Il roster di personaggi non giocabili che appare in cutscene e contesti di sfondo include l'Annunciatore, Bulma, Yamcha, Puer, Oolong, Lunch, Tenshinhan, Jiaozi, figure dell'Armata Red Ribbon, Ninja Murasaki, Re Piccolo, Dio, Mr. Popo, Shenron e Chichi, fornendo inquadramento narrativo e tessuto connettivo tra i finali dei personaggi giocabili. L'ampiezza delle apparizioni non giocabili riflette uno sforzo di popolare il mondo del gioco con l'intero cast di supporto dell'anime di Dragon Ball Z piuttosto che presentare un gioco di combattimento competitivo scarno con contesto narrativo minimo.
Dragon Ball Z 2: Super Battle è arrivato nel 1995 come parte di un'ondata di uscite arcade di Dragon Ball Z da Banpresto, seguendo il titolo arcade originale di Dragon Ball Z del 1993. Il passaggio verso le meccaniche della serie Butoden nel sequel indicava un intento di portare l'esperienza arcade in più stretto allineamento con i giochi di combattimento console che i fan stavano giocando a casa, creando un'identità di gioco di combattimento di Dragon Ball Z più coesa attraverso entrambe le piattaforme.
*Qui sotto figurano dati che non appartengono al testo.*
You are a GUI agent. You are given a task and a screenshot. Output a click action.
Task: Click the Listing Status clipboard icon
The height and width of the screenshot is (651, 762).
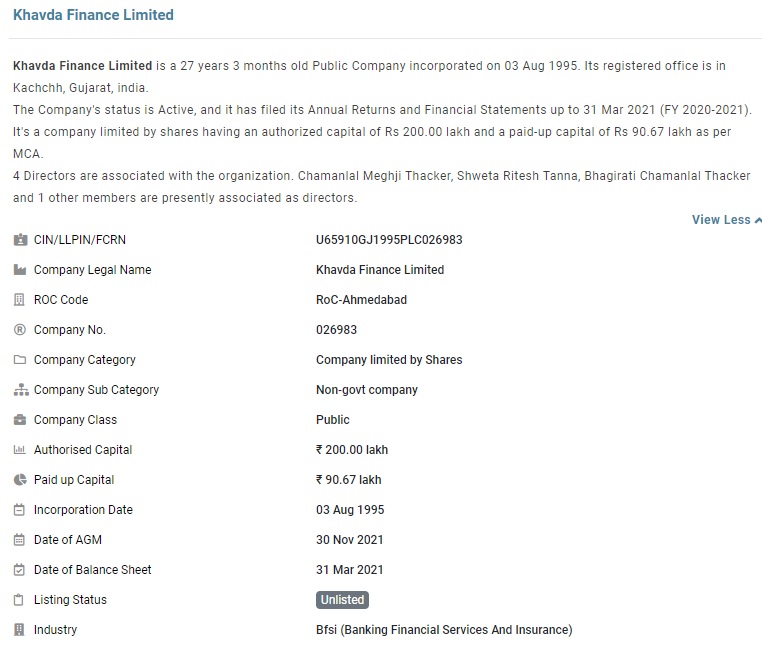click(20, 600)
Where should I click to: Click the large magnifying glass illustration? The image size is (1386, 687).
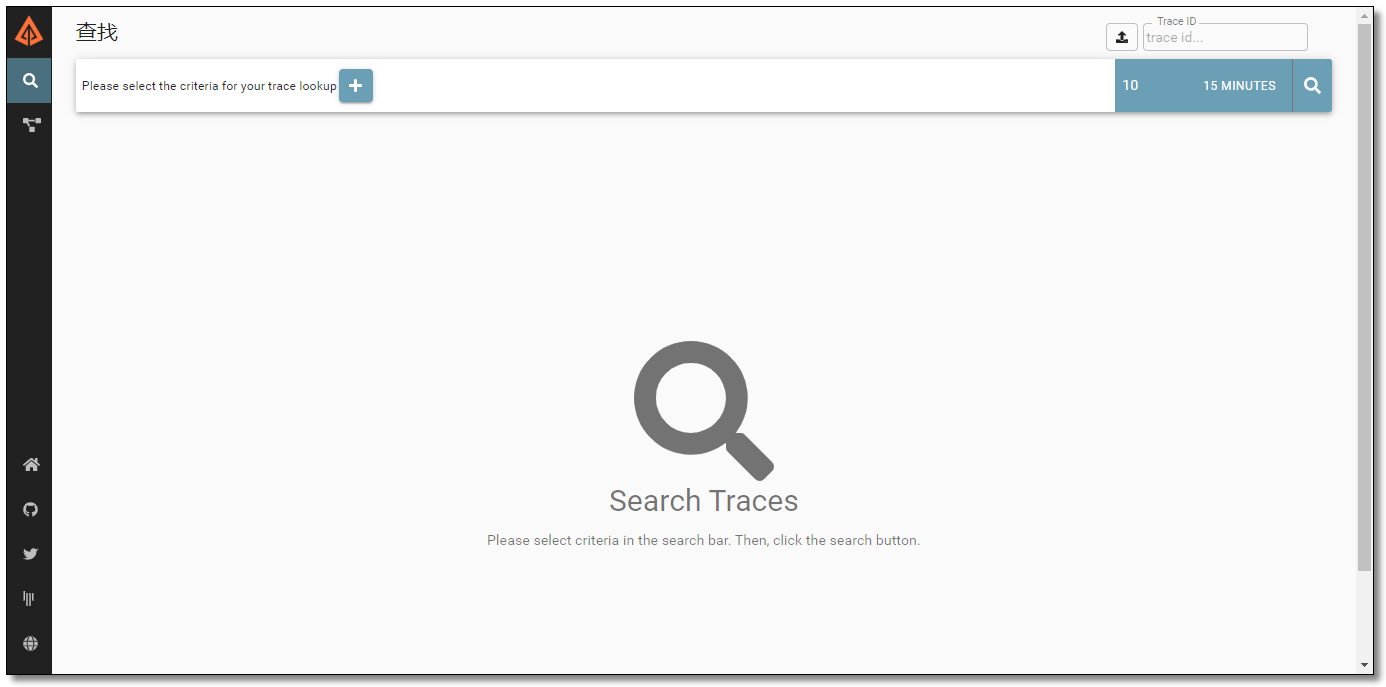tap(704, 411)
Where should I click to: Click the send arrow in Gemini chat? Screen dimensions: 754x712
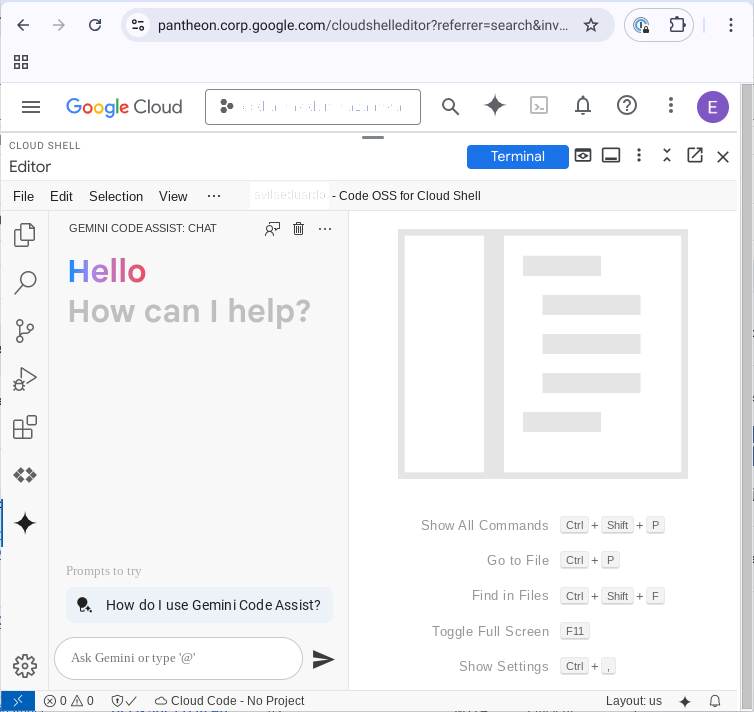(x=323, y=659)
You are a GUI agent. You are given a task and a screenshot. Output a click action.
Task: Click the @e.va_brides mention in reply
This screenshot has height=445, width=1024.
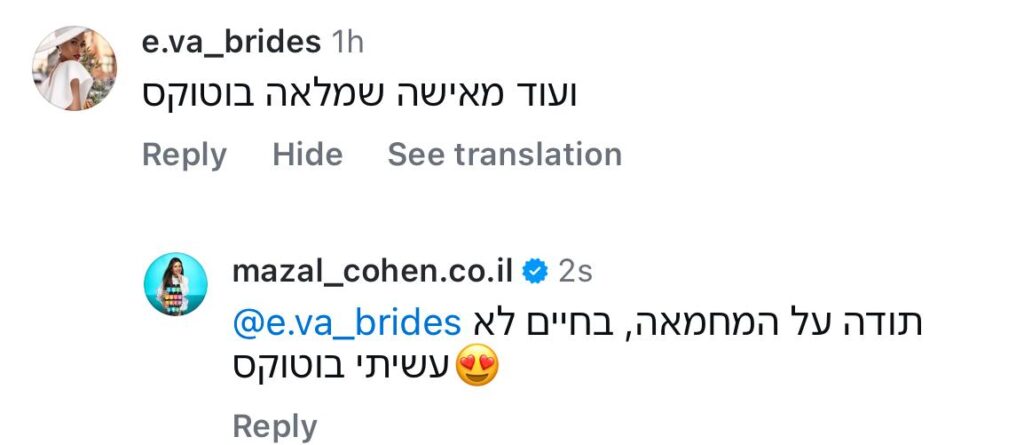(x=345, y=323)
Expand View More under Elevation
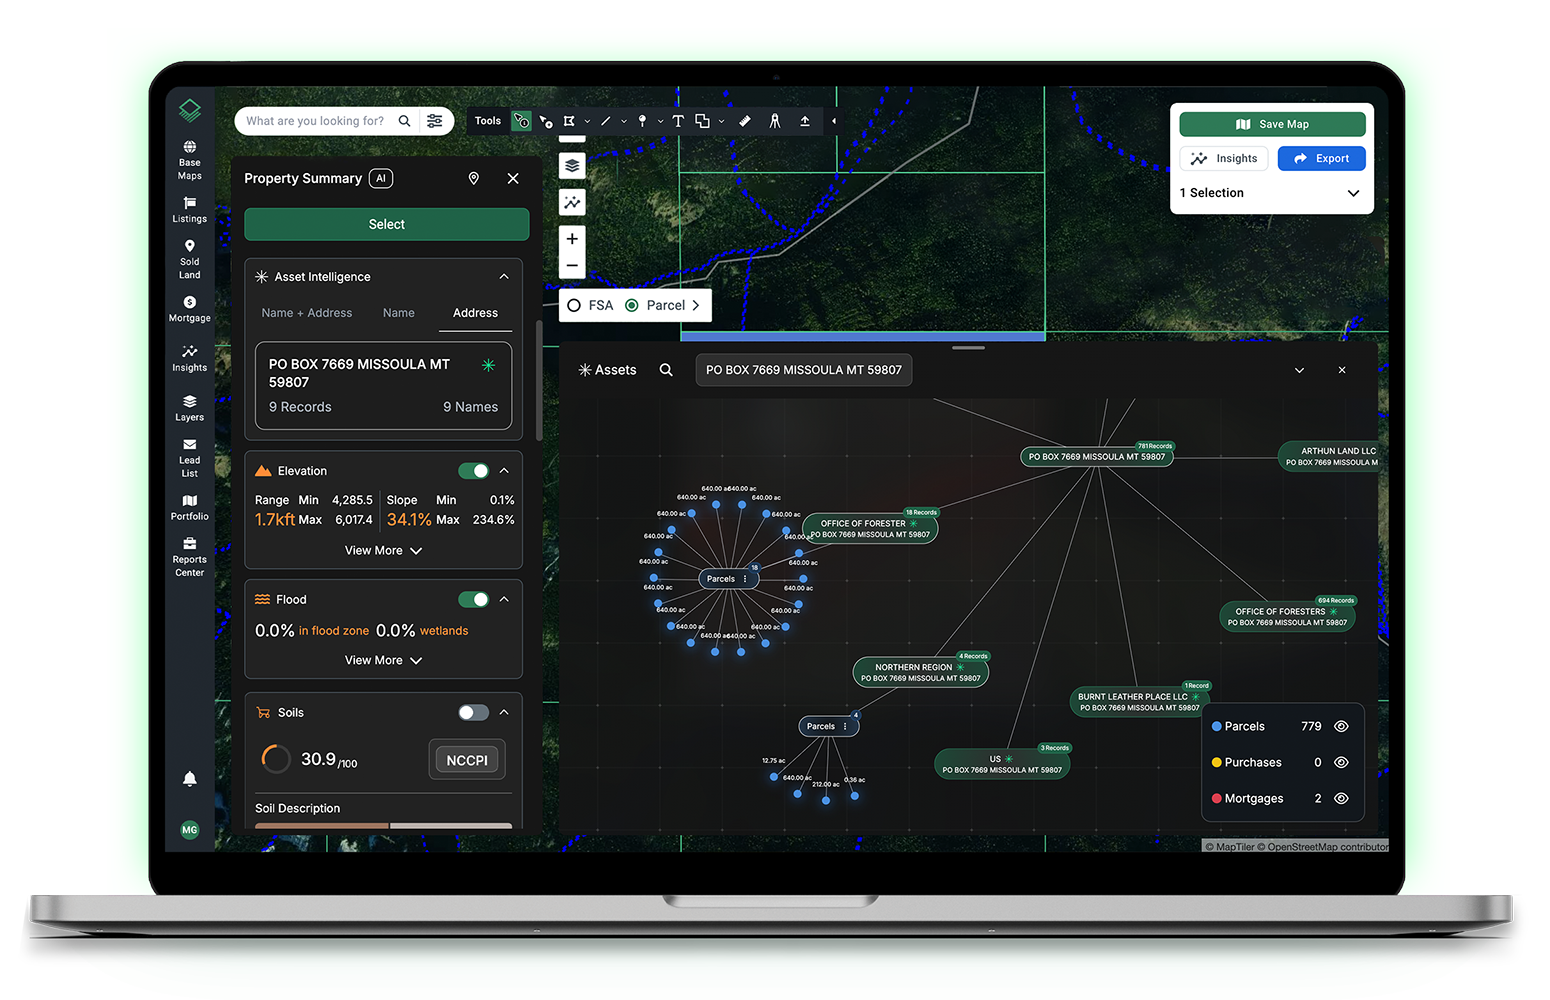 point(383,551)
La finestra di rilascio del 1995 ha collocato il gioco all'apice della popolarità commerciale di Dragon Ball Z in Giappone, quando la saga di Cell era fresca nella memoria degli spettatori e la domanda di prodotti interattivi correlati era alta.
La decisione del roster del gioco di mantenere lo stesso conteggio di personaggi del titolo precedente mentre aggiornava due personaggi chiave riflette la filosofia di sviluppo iterativo comune ai sequel arcade della metà degli anni '90, dove i vincoli hardware del cabinet e l'aspettativa di sequel scoraggiavano un'espansione radicale del roster. Dragon Ball Z 2: Super Battle mantiene il suo posto nella storia arcade della serie come un seguito tecnicamente raffinato del titolo arcade originale e un'istantanea specifica del periodo del panorama dei giochi di Dragon Ball Z durante l'era del dominio della saga di Cell nella cultura popolare giapponese.